## start Data extract

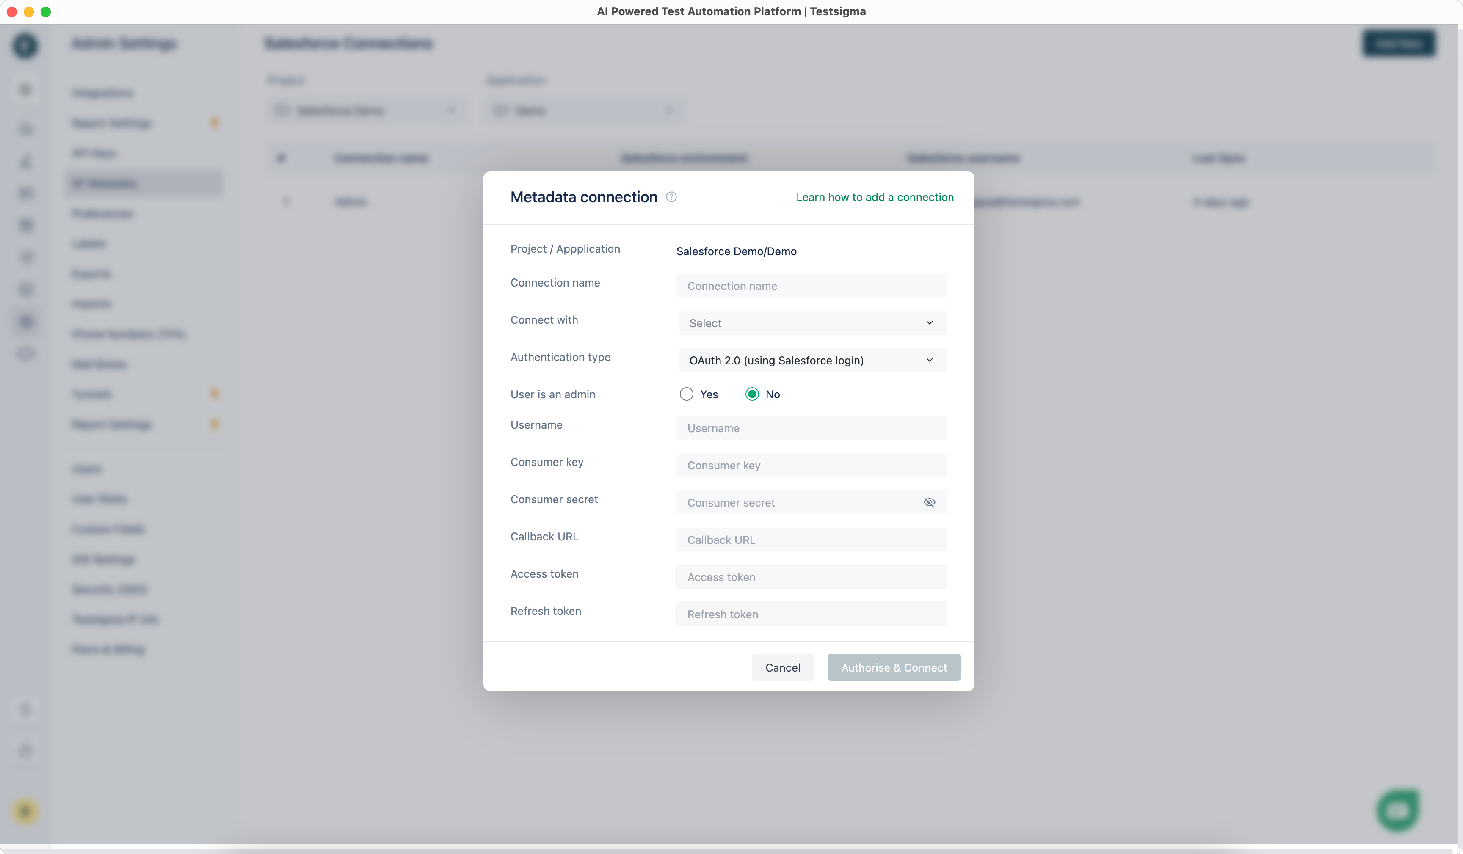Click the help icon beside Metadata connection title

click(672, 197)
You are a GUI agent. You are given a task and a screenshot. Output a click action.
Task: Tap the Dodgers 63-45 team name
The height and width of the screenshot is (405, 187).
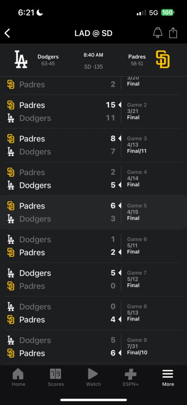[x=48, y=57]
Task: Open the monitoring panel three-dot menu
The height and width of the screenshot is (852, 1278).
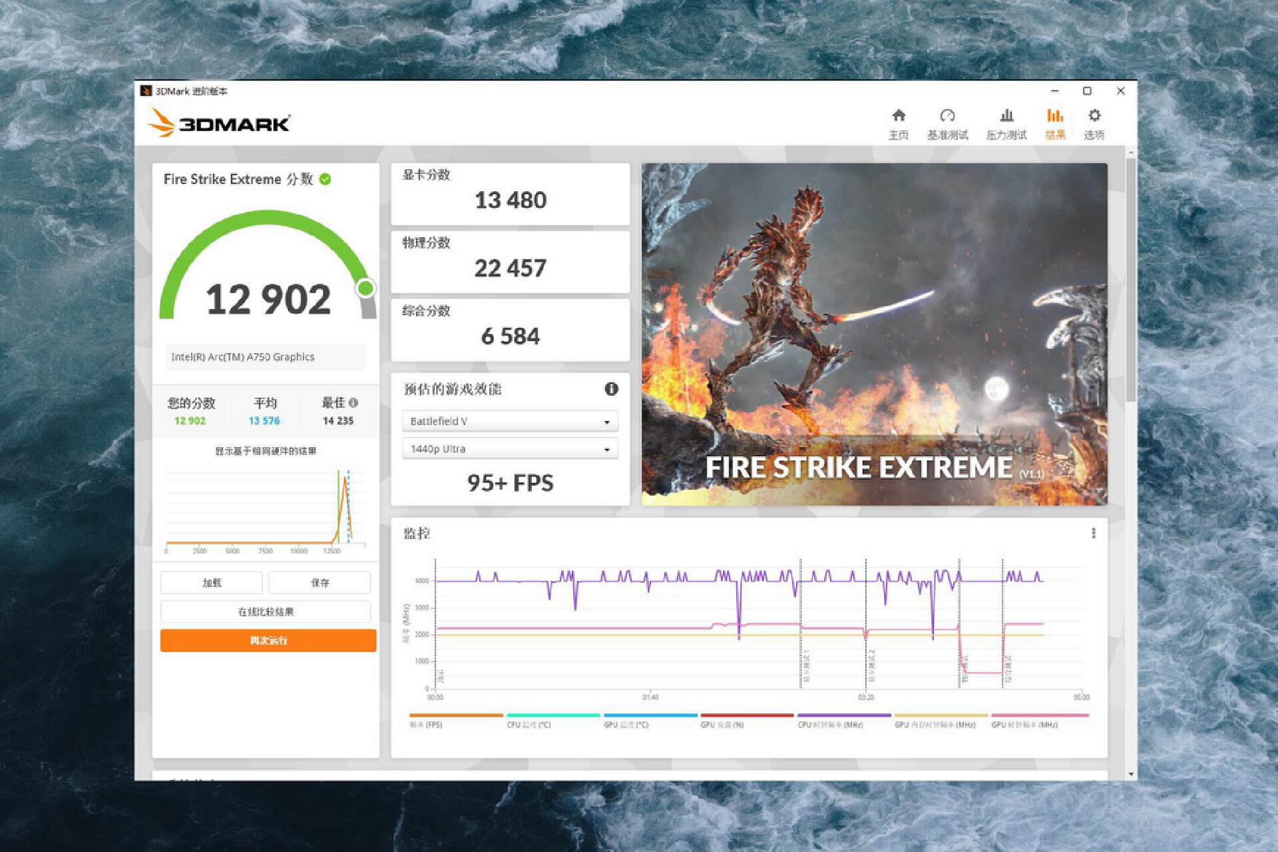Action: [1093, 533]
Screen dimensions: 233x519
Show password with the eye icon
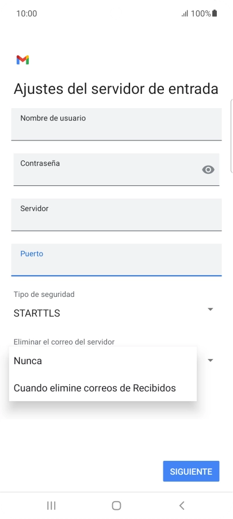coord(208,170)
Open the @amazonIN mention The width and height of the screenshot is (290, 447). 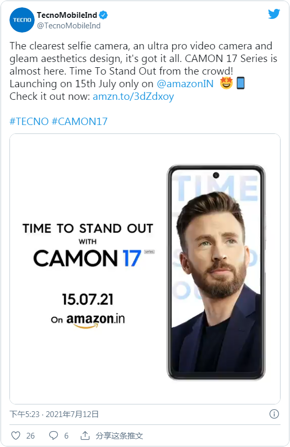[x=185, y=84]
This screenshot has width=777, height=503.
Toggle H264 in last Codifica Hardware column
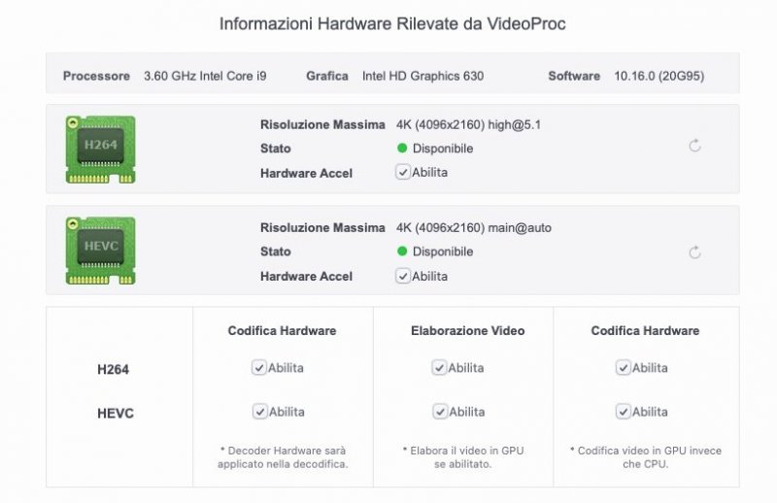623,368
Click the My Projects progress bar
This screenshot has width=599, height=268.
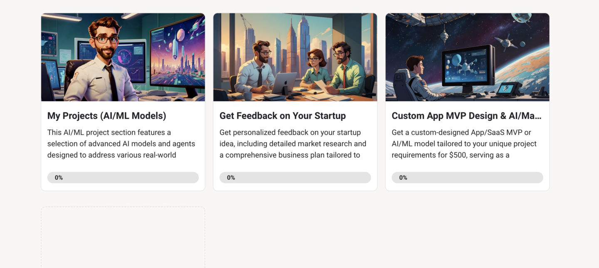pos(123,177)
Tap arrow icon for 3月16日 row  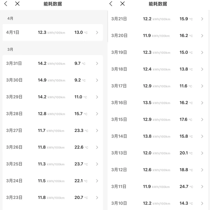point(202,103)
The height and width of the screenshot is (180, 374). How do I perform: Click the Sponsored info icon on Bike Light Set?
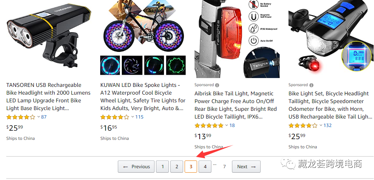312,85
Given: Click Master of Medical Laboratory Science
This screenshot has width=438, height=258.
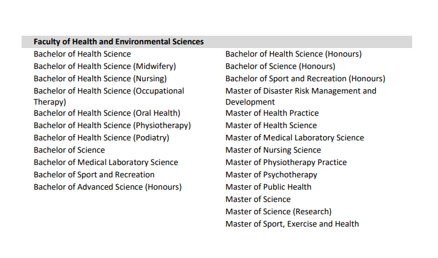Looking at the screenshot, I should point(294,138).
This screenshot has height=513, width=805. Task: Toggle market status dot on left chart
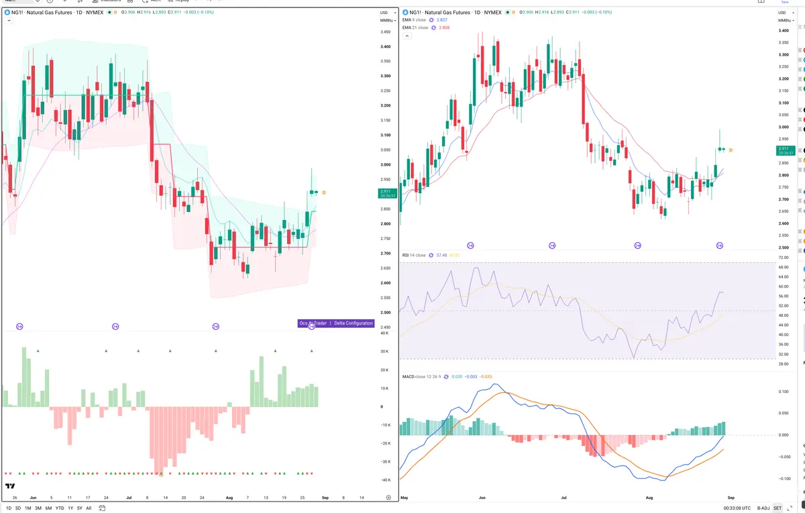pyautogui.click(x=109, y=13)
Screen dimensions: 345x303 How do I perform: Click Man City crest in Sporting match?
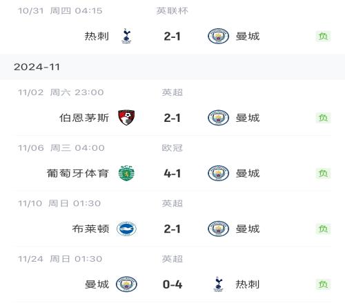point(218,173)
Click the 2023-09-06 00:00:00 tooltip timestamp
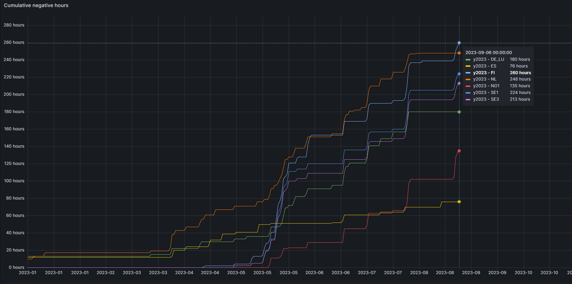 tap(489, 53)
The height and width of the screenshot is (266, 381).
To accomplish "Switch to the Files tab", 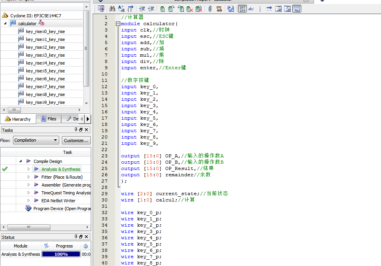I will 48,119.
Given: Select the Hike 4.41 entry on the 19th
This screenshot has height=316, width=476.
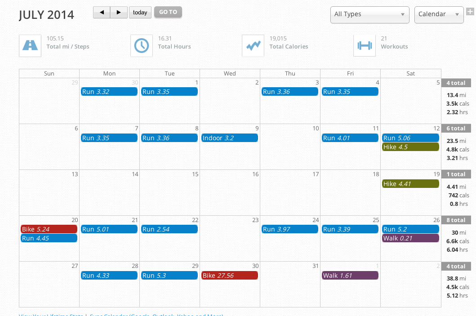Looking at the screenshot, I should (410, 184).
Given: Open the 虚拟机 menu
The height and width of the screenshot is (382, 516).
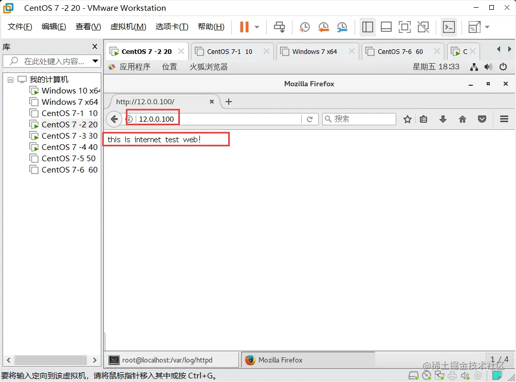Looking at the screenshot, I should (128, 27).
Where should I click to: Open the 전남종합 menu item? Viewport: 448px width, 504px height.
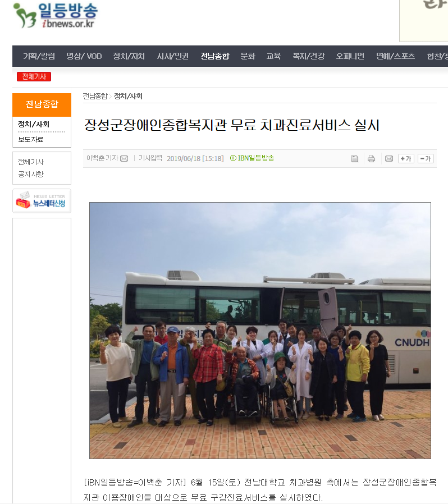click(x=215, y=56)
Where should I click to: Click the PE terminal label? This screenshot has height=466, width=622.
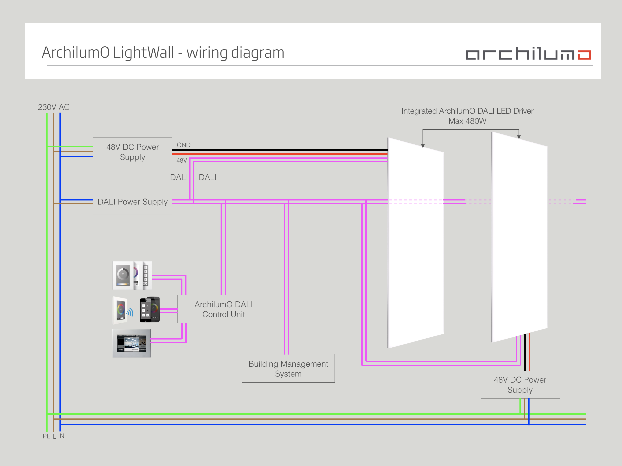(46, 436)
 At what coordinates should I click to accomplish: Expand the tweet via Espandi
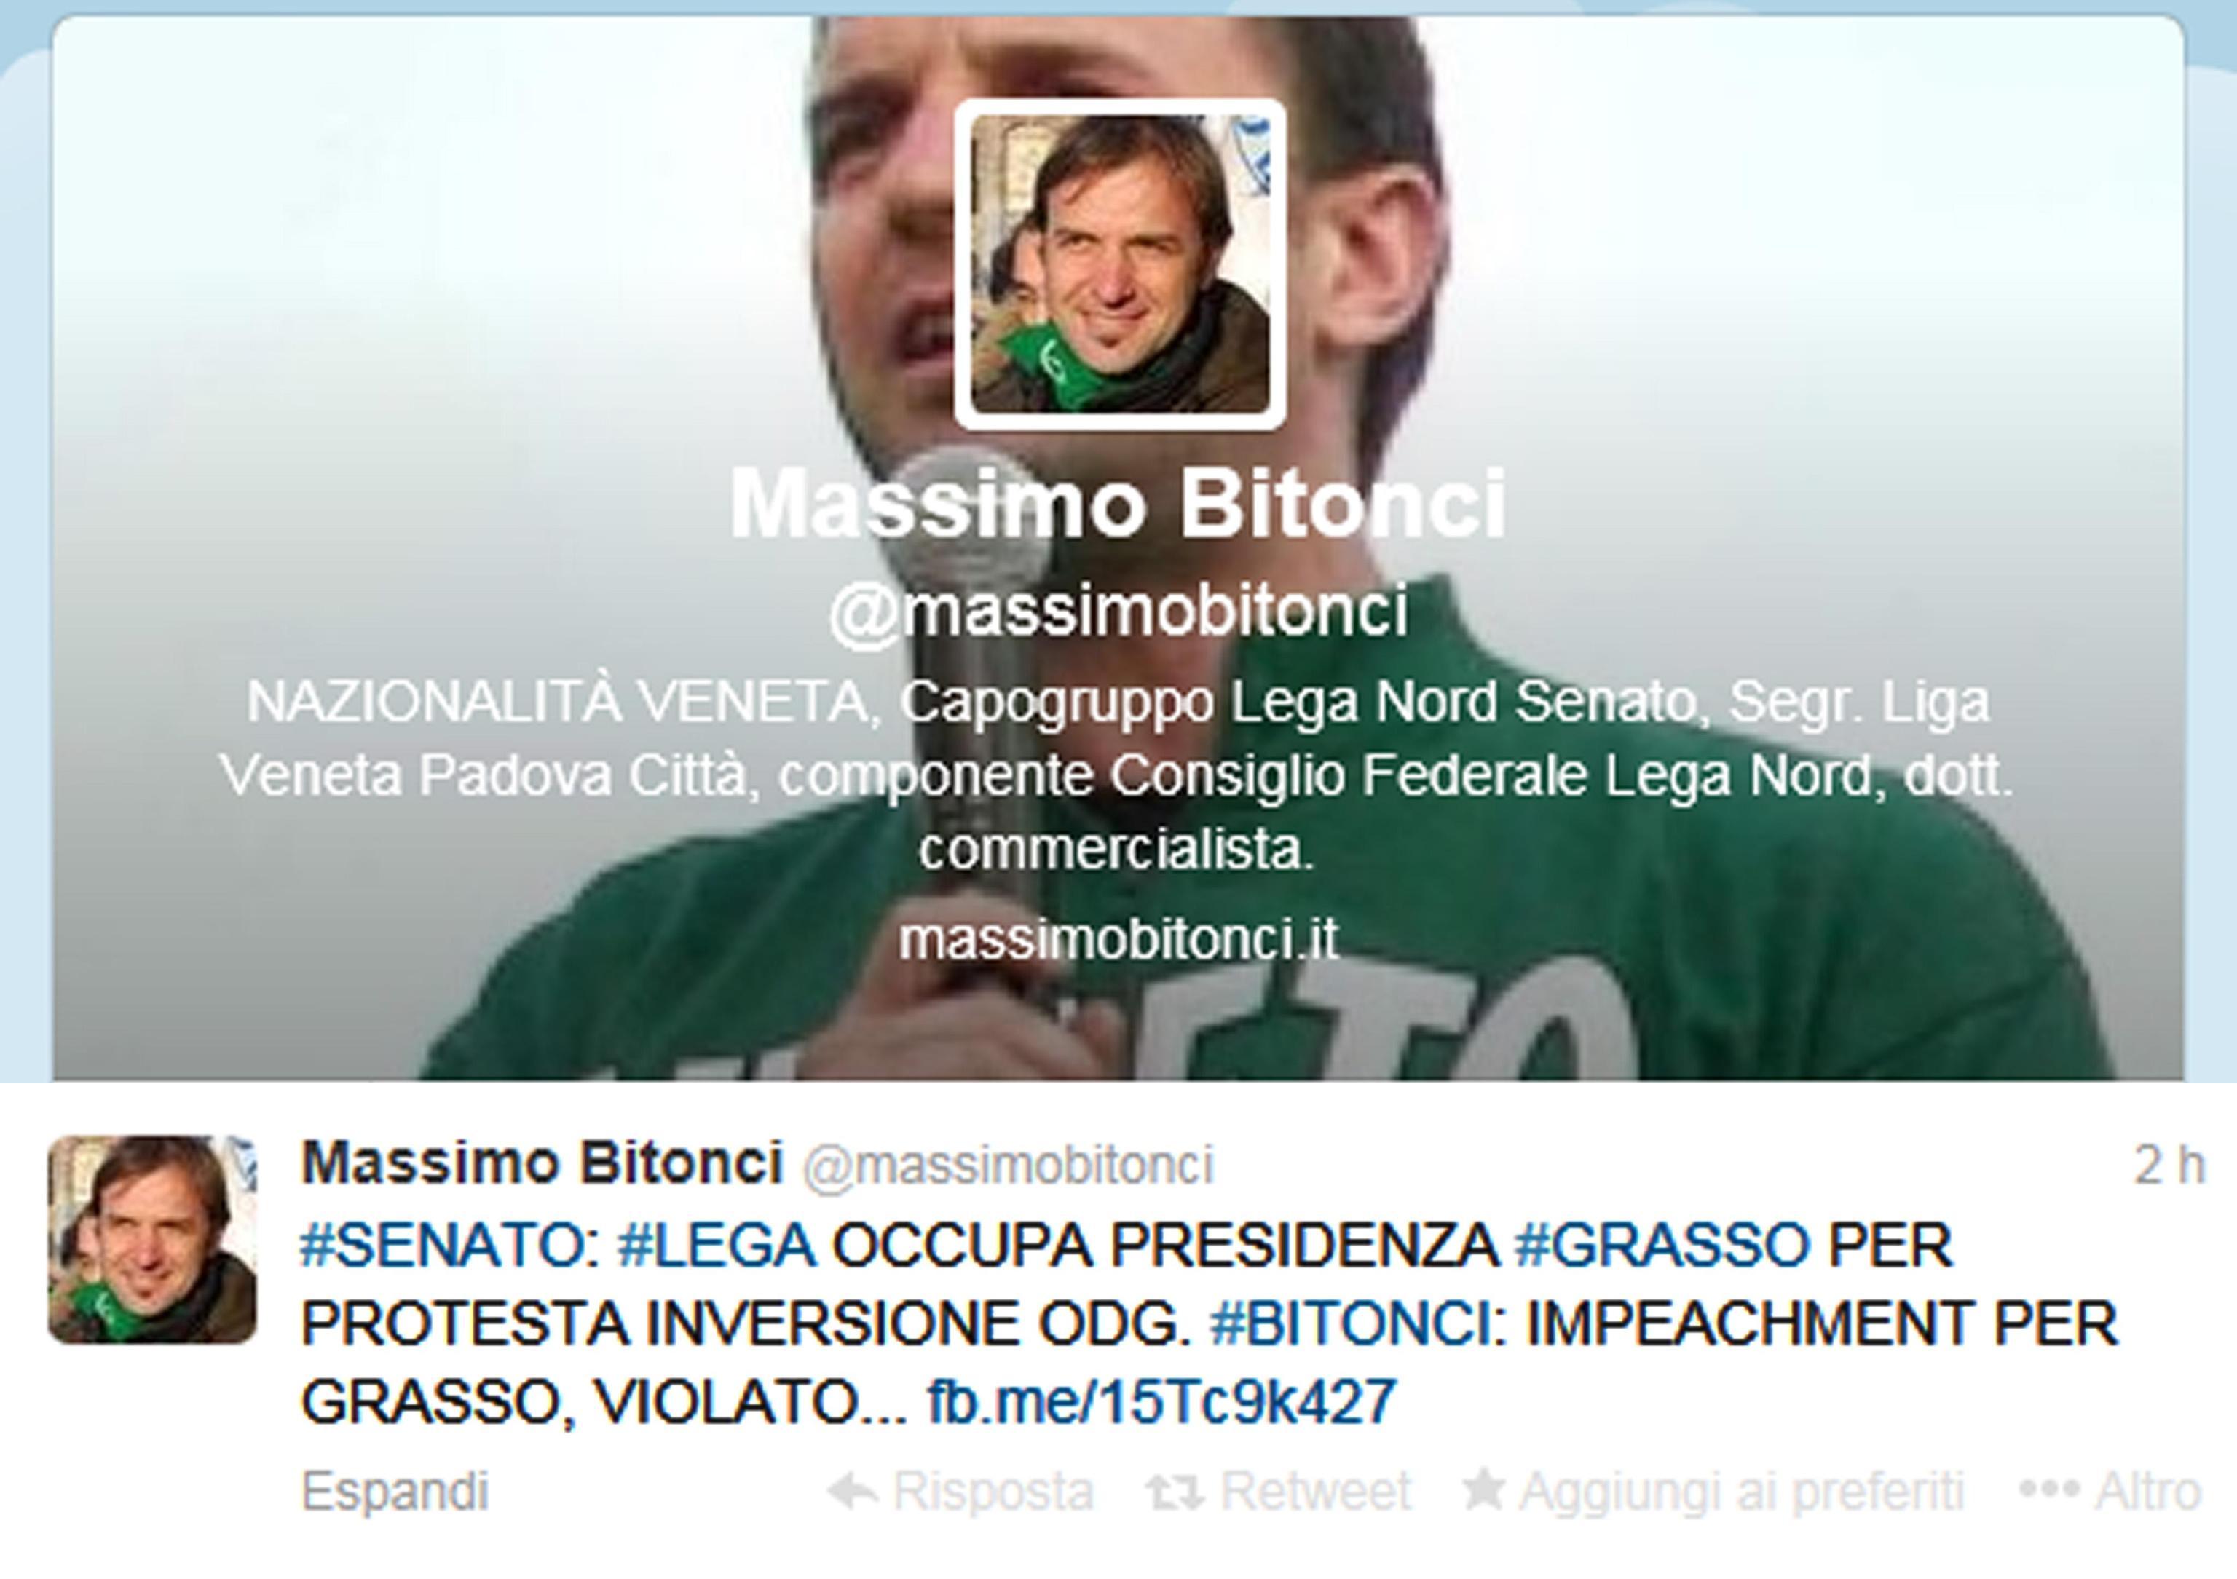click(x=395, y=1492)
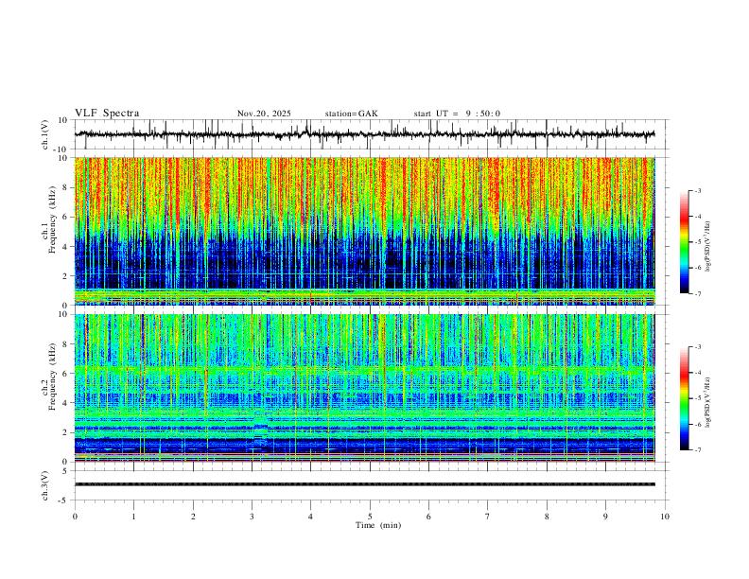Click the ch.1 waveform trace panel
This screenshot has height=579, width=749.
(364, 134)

## end Data extract

▶ _Brief_
Reproduce the data starting at its beginning and ending at the line that contains "Action: [1093, 533]", swapping every "screenshot" for "screen capture" and changing nothing else. Leave the pictures out.

▶ _Task answer_
Click the help icon beside Metadata connection title

click(672, 197)
You are a GUI agent. You are given a task and a screen capture. Output a click action.
Task: Tap the Dodgers 63-45 team name
The height and width of the screen capture is (405, 187).
[x=48, y=57]
Task: Open the monitoring panel three-dot menu
The height and width of the screen capture is (852, 1278).
Action: [1093, 533]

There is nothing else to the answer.